Que uno lo llevaba claro era lo peor que le podían decir, la amenaza más ominosa, por ser la más general y la más imprecisa: llevarlo claro era una consecuencia de estar empanao, pero también se decía que lo llevaban claro los reclutas más díscolos, los que se atrevían a hacerles frente a los instructores o simplemente no obedecían con una velocidad abyecta cualquier orden de cualquier superior, fuera éste un oficial o nada más que un cabo o un soldado con algunos meses de veteranía y una precoz vocación de humillar: a estos, a los díscolos, se les llamaba amontonaos, y así resultaba que nada más ingresar en el ejército ya aprendíamos una nueva clasificación de los seres humanos, que no se dividían en apolíneos y en dionisiacos, ni en aristotélicos o platónicos, ni siquiera en pobres y ricos: se nacía, se era, amontonao o empanao, y aquel era un destino inquebrantable, se daba uno cuenta entonces, no sólo en la mili, sino en la vida, en lo que los militares llamaban con distancia y desdén la vida civil.

Ser un amontonao resultaba casi peor que estar empanao y prometía un futuro militar no menos siniestro: amontonarse era sublevarse, llevar la contraria, no sucumbir a una docilidad instantánea y perfecta cada vez que un superior se dirigía a nosotros. Había un amontonamiento colectivo que era el de la propia brutalidad automática, el del gregarismo feroz en el que nos sumergíamos y al que nos sumábamos a menos que la inteligencia supiera mantener una mezcla de lucidez y dignidad imposible: era el amontonamiento de las curdas berreantes los fines de semana, o el de la chusma de veteranos que se conjuraba para amargarles la vida a los reclutas con las novatadas, y ese amontonamiento, aunque recibía amenazas de castigo que muy pocas veces llegaban a la realidad, era en el fondo tolerado por nuestros superiores, que lo conceptuaban tal vez de inevitable inmersión en la hombría.

En el amontonao solitario había un punto arriesgado de gallardía y de gamberrismo, sobre todo si llegaba con un pasado de mala vida y delincuencia juvenil, y estaba siempre entre el calabozo y el respeto, entre la admiración de los ruines y el temor de los empanados, y algunas veces al filo del consejo de guerra, pero no era infrecuente que a las pocas semanas el amontonao descubriera en sí mismo una rabiosa vocación militar y acabara presentándose para legionario o paracaidista. El empanao sobrellevaba sin dignidad su empanamiento y no gozaba de la simpatía ni de la solidaridad de nadie, ni de los que estaban tan empanados como él, y vivía tan asustado por los reclutas de vocación amontonada como por los instructores, que se lo quedaban mirando con una mezcla de burla, de lástima y desprecio y repetían siempre lo mismo:

– Lo llevas claro tú, chaval. No sabes la mili que te espera.

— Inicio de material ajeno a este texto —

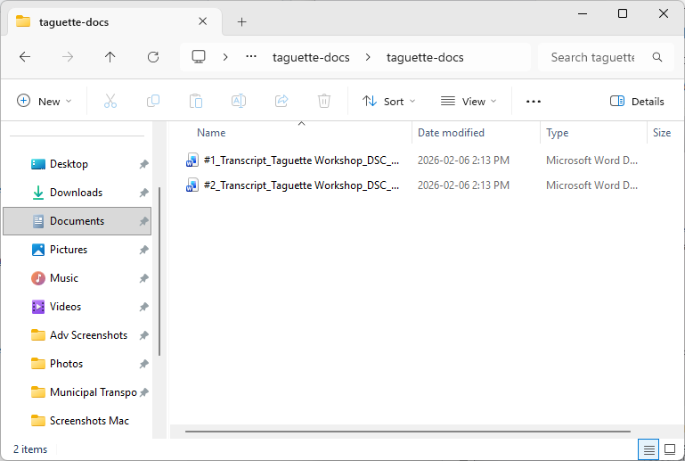Click the Cut scissors icon

[110, 102]
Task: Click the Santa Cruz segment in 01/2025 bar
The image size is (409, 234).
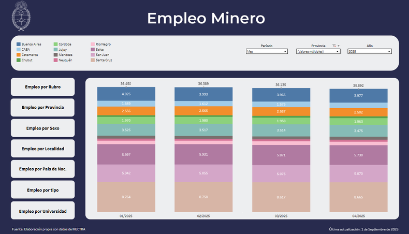Action: 126,197
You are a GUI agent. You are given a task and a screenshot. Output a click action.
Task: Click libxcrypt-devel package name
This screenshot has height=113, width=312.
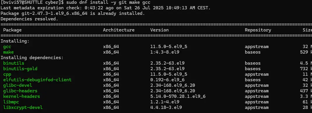[23, 107]
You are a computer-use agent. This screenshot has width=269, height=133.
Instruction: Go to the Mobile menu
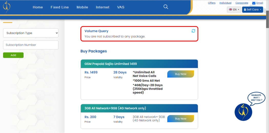coord(82,7)
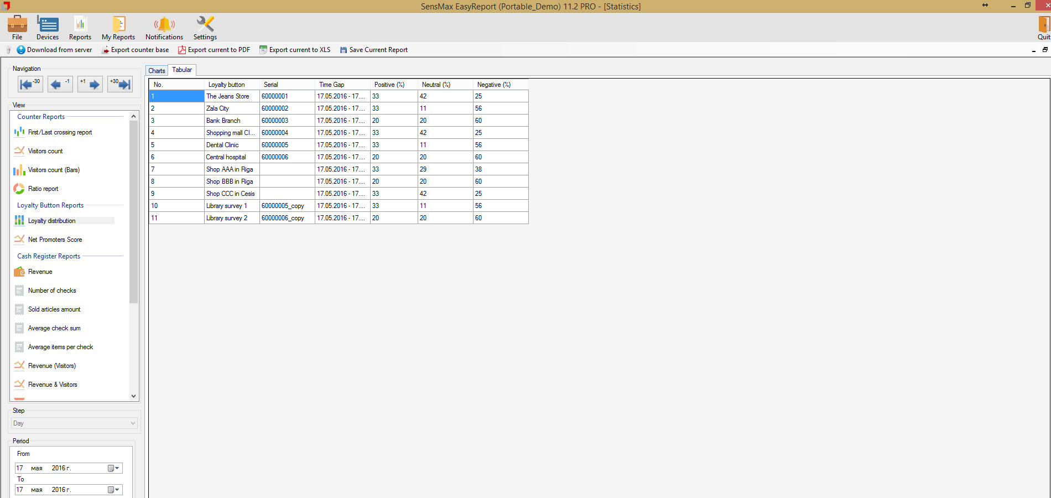Jump forward 30 steps navigation arrow

(120, 84)
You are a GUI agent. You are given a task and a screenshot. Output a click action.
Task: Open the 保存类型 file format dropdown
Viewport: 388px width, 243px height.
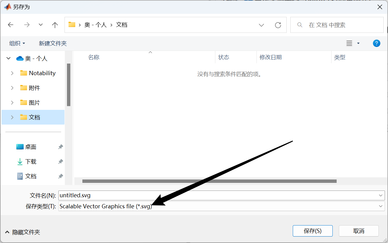tap(381, 206)
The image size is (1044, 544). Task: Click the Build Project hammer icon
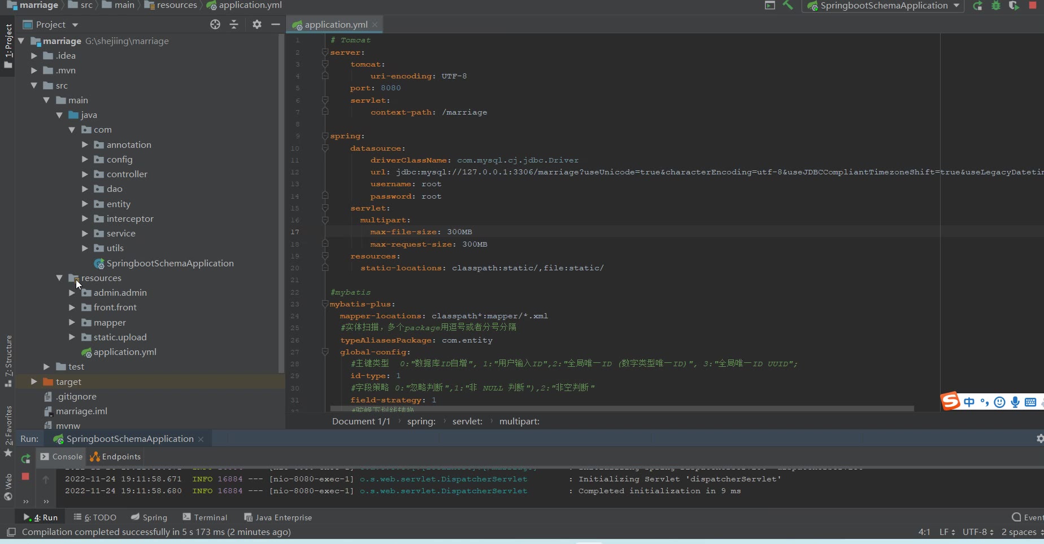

Era la verdad: no sabíamos lo que nos esperaba, no sabíamos nada de nada. Nos oíamos llamar bichos o conejos por los temibles veteranos de mirada despectiva y sucios uniformes de faena que habían acudido a la entrada del campamento para vernos llegar, nos contaban y nos pasaban lista, nos dividían en grupos y nos guiaban hasta el barracón de ladrillo de nuestra compañía, y no sabíamos qué iba a pasarnos a continuación ni poseíamos nada, nada más que nuestro petate, nuestra experiencia inútil del lejano mundo exterior y nuestras tristes ropas civiles, de las que nos despojarían a la mañana siguiente para entregarnos los uniformes un poco antes de que nos pusieran en fila para raparnos la cabeza con grandes tijeras de esquilar.